Before or after MRI, 14-G core needles were used to obtain histological samples from all lesions in which malignancy was suspected. Ultrasound-guided axillary lymph node (ALN) biopsy or sentinel lymph node biopsy (SLNB) were obtained according to local clinical practice . If the ALN biopsy results revealed metastasis, the patient underwent ALN dissection.
Malignant lesions were further dichotomized into non-invasive premalignant and invasive tumors., Associations between ADC values and prognostic factors were analyzed in the invasive subgroup (N = 104). Carcinoma cells were considered negative for the estrogen receptor (ER) and the progesterone receptor (PR) if immunohistochemically determined expression was <10% and positive if expression was ≥10% . HER2 gene amplification status was determined by clinically validated silver in situ hybridization. Immunohistochemically (Ki-67) determined proliferation was considered low (<10%), moderate (10–20%), or high (>20%). Lesions were regarded as triple negative if ER, PR, and HER2 statuses were negative. Invasiveness into lymph ducts, blood vessels or epidermis was recorded for carcinomas. Metastasis and/or micrometastasis to ALNs were reported by the pathologist. Low aggressiveness was defined as grade 1 and high aggressiveness as grade 2 or 3. The Nottingham Prognostic Index scores and categories  (NPIS) were calculated according to the pathologist’s report. Carcinomas were graded as stage Tis, 1, 2, 3, or 4 according to the guidelines of the National Cancer Institute .
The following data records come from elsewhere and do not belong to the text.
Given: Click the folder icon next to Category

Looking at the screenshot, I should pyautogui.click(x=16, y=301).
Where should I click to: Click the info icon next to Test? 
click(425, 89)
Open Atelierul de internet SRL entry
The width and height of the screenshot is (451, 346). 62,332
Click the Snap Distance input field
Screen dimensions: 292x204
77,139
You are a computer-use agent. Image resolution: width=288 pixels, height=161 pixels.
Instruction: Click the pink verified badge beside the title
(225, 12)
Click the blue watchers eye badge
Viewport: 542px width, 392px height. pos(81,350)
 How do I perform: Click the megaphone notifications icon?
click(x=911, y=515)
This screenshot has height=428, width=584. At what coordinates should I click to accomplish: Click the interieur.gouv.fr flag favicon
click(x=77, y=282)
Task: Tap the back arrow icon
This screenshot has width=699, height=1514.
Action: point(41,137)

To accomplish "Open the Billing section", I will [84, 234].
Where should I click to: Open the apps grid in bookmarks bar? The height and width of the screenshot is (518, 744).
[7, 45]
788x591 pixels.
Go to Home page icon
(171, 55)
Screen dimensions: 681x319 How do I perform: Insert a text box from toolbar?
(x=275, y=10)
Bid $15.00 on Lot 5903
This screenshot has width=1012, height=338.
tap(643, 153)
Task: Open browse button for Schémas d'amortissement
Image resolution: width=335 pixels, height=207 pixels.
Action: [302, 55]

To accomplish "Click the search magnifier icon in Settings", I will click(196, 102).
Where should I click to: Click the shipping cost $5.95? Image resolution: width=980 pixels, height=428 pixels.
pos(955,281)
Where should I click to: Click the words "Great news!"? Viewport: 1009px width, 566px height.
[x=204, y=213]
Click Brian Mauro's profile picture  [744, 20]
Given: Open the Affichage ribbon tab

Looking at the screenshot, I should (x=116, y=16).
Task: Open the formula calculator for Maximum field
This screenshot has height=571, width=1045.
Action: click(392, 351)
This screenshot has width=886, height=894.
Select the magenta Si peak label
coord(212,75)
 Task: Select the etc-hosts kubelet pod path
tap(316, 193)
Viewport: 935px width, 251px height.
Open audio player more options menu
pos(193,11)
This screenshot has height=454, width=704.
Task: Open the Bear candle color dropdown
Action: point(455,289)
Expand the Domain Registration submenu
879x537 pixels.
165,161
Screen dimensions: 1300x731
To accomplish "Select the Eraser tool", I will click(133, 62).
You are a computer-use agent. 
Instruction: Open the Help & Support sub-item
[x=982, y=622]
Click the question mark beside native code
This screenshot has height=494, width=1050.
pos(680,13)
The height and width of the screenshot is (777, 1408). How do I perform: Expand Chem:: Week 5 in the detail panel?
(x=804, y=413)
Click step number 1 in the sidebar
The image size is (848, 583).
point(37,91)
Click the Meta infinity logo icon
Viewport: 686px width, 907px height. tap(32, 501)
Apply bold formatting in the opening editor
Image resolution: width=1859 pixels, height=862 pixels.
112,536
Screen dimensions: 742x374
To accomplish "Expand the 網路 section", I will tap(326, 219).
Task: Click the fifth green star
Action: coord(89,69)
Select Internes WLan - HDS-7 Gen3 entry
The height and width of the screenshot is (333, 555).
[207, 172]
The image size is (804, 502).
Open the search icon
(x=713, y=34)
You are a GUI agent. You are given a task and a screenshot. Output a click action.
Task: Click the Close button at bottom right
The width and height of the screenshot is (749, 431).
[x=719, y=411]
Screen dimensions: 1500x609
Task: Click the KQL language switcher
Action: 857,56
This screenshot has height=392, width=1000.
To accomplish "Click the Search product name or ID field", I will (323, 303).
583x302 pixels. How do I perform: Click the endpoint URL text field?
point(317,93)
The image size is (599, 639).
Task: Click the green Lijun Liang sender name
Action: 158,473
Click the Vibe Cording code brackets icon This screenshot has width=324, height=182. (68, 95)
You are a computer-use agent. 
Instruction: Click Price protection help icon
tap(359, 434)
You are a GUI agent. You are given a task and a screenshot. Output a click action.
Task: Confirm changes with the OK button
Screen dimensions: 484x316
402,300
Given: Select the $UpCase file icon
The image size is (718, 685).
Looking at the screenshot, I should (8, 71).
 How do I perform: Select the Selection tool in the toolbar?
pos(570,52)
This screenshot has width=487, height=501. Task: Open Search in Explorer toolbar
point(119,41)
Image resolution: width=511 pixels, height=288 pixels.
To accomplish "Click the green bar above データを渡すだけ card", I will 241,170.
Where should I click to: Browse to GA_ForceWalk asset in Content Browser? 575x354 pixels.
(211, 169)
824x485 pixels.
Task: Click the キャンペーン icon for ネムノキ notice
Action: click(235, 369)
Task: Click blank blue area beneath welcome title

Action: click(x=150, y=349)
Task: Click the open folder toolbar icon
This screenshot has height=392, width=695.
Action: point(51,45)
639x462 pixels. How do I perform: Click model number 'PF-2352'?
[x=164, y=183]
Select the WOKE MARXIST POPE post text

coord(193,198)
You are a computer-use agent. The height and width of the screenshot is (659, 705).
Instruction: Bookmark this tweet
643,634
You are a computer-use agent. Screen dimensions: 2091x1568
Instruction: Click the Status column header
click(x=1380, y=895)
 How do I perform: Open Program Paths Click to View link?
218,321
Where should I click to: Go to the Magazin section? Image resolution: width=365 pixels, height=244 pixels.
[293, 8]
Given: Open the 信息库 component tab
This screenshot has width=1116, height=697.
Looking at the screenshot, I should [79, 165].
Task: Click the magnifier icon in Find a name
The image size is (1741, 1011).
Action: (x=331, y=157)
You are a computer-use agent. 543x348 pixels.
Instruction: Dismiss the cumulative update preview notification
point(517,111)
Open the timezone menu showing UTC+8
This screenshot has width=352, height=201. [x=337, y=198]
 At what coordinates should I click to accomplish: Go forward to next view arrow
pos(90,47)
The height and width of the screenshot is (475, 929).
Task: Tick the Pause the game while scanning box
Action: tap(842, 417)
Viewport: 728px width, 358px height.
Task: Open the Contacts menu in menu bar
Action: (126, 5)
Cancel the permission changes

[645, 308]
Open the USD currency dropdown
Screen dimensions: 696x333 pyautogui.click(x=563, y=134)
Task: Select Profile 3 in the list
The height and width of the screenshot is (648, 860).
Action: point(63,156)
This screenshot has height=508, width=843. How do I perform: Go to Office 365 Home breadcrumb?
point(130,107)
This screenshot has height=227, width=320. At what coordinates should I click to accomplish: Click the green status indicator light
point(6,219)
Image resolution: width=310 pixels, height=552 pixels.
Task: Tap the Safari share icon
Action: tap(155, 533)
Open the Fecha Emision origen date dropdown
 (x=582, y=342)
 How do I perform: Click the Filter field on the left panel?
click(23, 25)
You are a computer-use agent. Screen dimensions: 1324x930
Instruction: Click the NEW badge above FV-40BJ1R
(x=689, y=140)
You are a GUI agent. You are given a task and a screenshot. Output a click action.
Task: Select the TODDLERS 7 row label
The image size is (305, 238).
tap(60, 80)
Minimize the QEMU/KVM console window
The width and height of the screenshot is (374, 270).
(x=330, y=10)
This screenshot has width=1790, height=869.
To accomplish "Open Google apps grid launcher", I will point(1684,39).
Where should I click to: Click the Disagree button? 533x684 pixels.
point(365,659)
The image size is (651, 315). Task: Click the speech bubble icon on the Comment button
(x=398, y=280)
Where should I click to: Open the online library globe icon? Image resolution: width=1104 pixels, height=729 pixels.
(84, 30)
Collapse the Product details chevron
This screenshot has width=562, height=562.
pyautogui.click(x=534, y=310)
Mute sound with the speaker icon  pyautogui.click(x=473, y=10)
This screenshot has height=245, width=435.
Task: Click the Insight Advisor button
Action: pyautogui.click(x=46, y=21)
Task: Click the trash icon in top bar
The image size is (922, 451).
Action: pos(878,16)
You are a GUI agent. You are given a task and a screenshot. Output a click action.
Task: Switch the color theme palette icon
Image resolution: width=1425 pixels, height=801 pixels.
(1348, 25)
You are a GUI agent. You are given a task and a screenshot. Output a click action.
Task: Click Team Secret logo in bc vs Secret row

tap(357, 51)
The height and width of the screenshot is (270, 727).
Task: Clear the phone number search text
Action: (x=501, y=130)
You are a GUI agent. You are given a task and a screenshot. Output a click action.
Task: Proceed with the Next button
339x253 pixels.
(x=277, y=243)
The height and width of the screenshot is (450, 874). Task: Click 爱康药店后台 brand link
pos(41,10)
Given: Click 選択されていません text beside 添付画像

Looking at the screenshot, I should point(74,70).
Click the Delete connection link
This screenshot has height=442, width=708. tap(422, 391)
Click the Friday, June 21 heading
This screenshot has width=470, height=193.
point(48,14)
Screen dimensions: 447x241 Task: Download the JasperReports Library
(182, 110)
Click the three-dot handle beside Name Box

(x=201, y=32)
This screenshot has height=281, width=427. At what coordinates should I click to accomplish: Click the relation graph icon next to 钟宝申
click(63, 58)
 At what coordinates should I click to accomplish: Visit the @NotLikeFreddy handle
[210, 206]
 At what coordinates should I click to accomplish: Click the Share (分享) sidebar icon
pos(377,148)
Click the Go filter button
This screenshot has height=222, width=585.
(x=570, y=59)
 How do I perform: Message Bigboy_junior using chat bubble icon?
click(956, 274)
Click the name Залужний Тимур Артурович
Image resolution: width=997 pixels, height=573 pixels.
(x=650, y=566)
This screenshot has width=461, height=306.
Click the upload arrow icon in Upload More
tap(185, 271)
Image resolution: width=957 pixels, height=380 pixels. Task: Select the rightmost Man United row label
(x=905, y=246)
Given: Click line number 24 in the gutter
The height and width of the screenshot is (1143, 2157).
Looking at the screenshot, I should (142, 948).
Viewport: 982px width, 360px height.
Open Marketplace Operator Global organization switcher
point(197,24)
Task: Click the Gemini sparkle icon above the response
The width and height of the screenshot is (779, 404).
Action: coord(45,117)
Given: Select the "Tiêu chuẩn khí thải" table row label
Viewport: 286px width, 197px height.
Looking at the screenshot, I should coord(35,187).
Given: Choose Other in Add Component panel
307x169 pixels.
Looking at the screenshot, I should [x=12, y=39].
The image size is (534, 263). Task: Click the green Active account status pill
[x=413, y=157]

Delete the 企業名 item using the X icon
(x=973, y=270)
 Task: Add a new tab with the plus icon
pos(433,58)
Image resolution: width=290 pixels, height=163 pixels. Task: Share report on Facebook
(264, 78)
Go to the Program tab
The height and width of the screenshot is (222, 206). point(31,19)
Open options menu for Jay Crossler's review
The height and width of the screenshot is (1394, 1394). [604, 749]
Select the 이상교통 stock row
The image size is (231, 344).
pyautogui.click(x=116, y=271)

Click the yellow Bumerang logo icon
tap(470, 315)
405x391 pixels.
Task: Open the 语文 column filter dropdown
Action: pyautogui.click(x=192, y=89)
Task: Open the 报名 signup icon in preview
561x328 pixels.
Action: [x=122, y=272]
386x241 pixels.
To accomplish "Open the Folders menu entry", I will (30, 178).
The mean ADC values from the WL-ROI and the S-ROI that provided the lowest mean ADC value were selected. Continuous variables are presented as mean±standard deviation (SD), and categorical variables are presented as absolute values and percentages. Based on the Kolmogorov-Smirnov test, the Mann-Whitney U test for abnormally distributed nonparametric values were employed to compare ADC values between dichotomous groups and to evaluate the statistical difference between the ADC values in WL-ROIs and S-ROIs. The Kruskal-Wallis test was used to compare three or more groups. Spearman’s correlation coefficient was used to investigate the associations between continuous variables (ADC values, the Nottingham Prognostic Index score, size and age).
Receiver operating characteristic (ROC) curves were used to determine the optimal ADC thresholds for discriminating carcinomas from benign lesions. Sensitivities, specificities, positive and negative predictive values (PPVs and NPVs, respectively) and overall accuracies were calculated for both observers with the Bayes’ formula. Intra- and interobserver agreement were analyzed with the Kappa test and the intra-class correlation coefficient (ICC). McNemar's test was used to evaluate the differences in diagnostic performance between ROI types in mass and non-mass like enhancing (NMLE) breast lesions. Statistical significance was set at P≤0.05, and high statistical significance was set at P<0.01. Data was analyzed using SPSS for Windows (version 22, 1989–2013 SPSS Inc., Chicago, USA).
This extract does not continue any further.